## Assignment
Drop every picture and copy exactly the lines from the one with "The image size is (1568, 309)." through the last line of the listing below.

## Information given
--- START ---
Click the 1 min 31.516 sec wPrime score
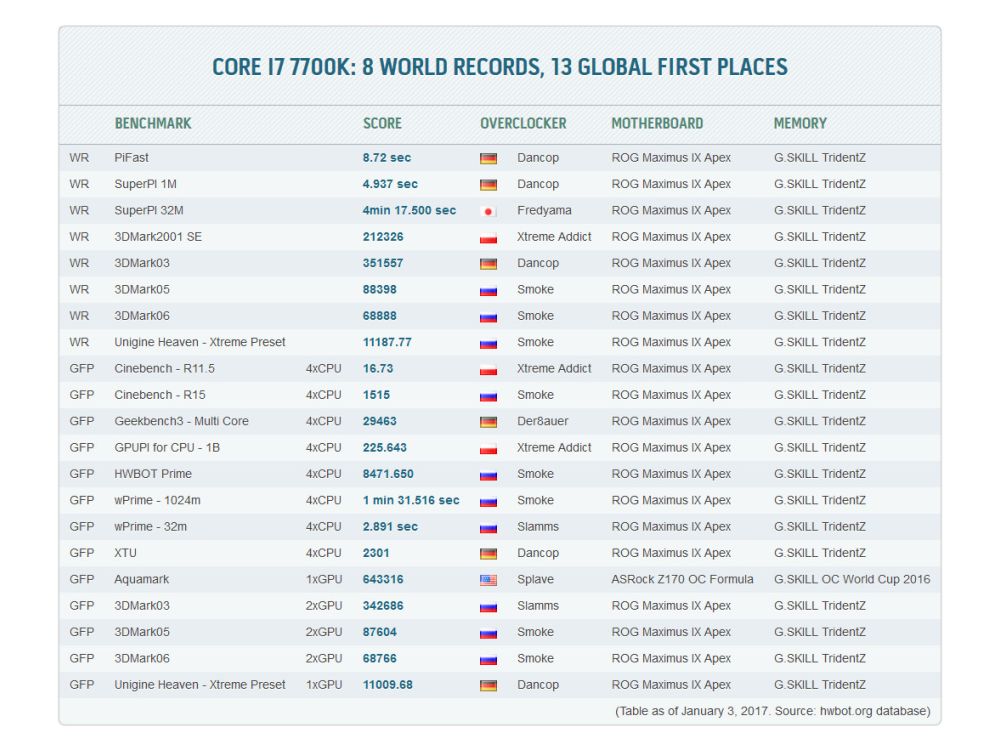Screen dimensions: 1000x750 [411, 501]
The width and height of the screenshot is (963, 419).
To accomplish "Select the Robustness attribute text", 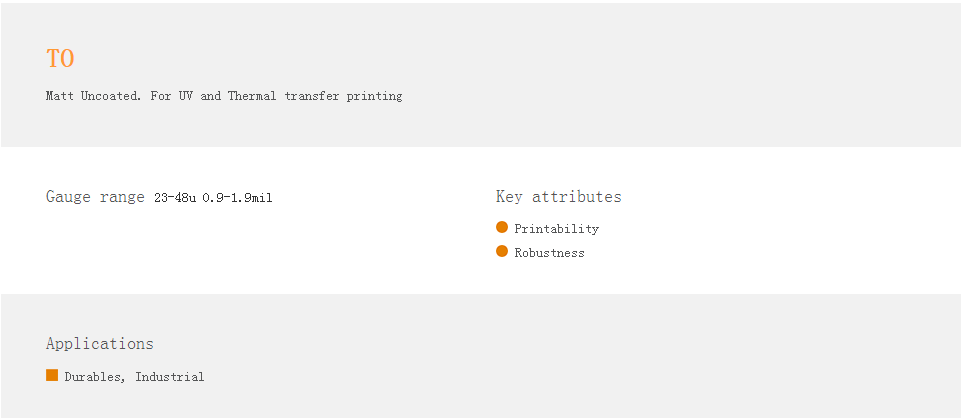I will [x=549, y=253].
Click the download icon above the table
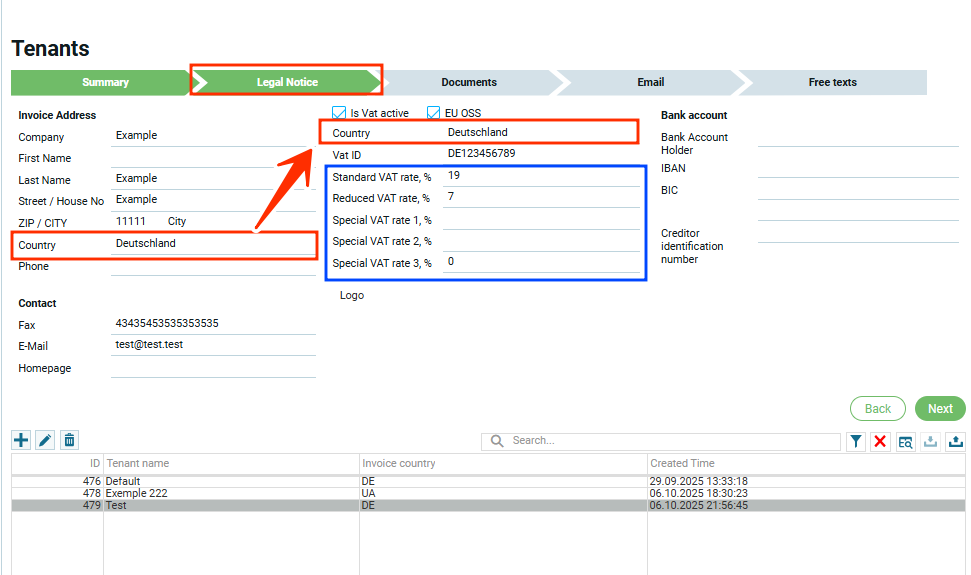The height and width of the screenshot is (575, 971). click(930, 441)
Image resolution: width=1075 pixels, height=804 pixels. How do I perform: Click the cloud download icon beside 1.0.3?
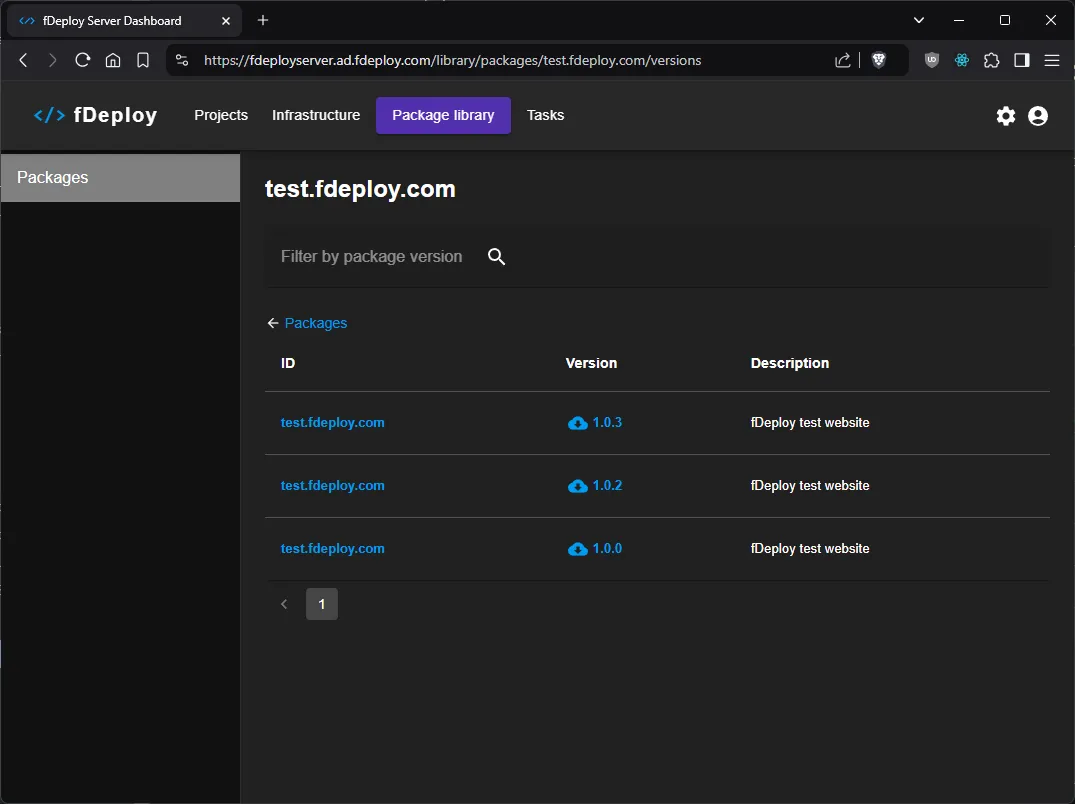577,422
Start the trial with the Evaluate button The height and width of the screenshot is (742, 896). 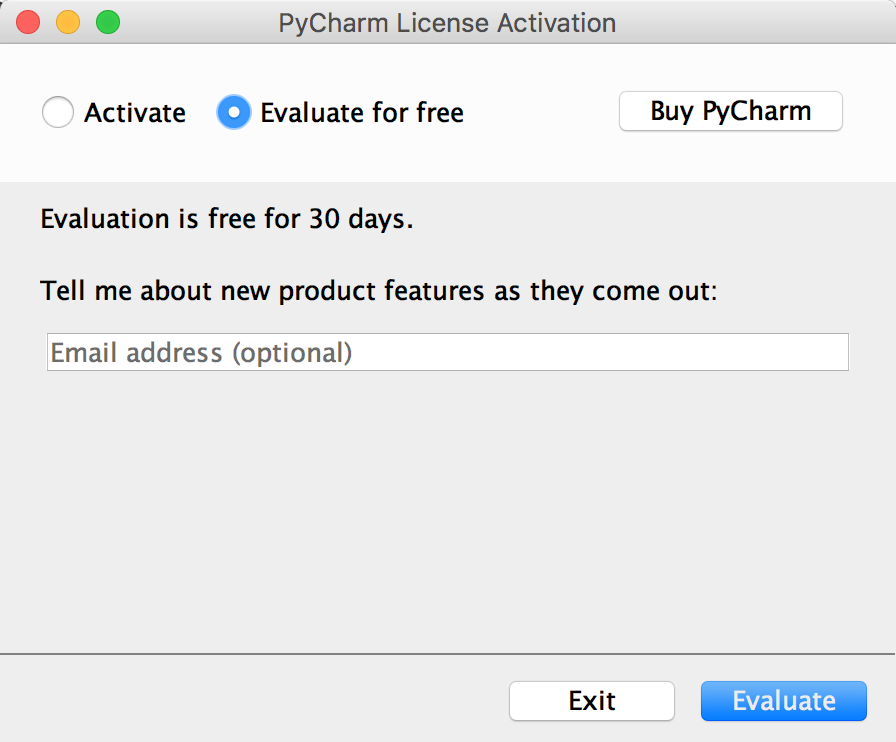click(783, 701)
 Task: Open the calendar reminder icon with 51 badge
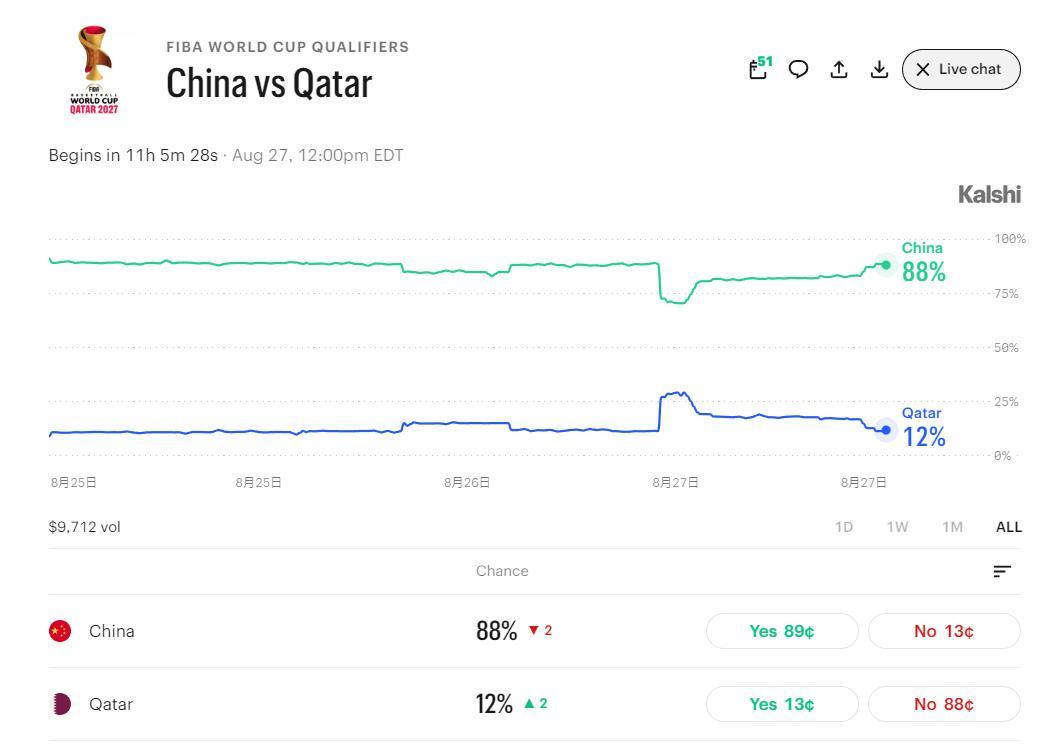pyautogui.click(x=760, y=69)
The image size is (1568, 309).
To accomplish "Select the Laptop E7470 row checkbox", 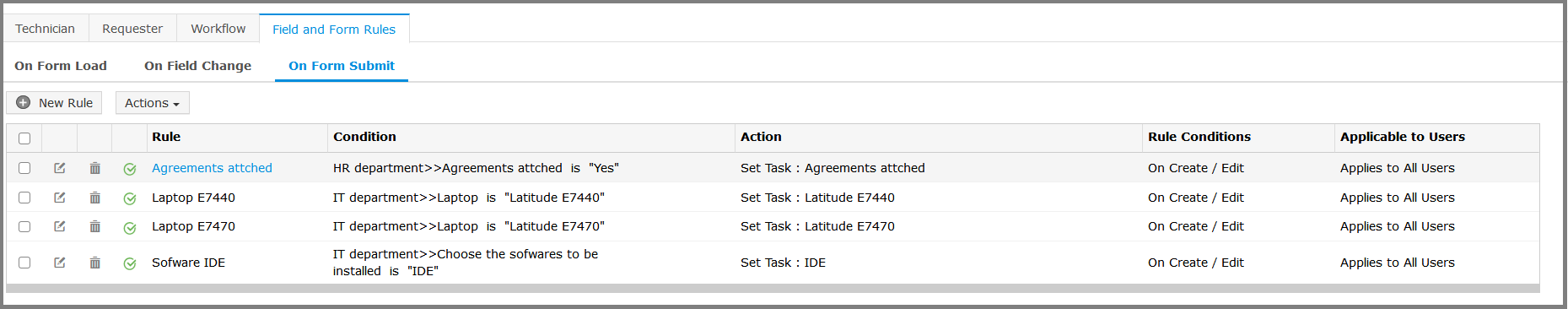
--- END ---
## Response to the task
The image size is (1568, 309).
To accomplish "Select the Laptop E7470 row checkbox", 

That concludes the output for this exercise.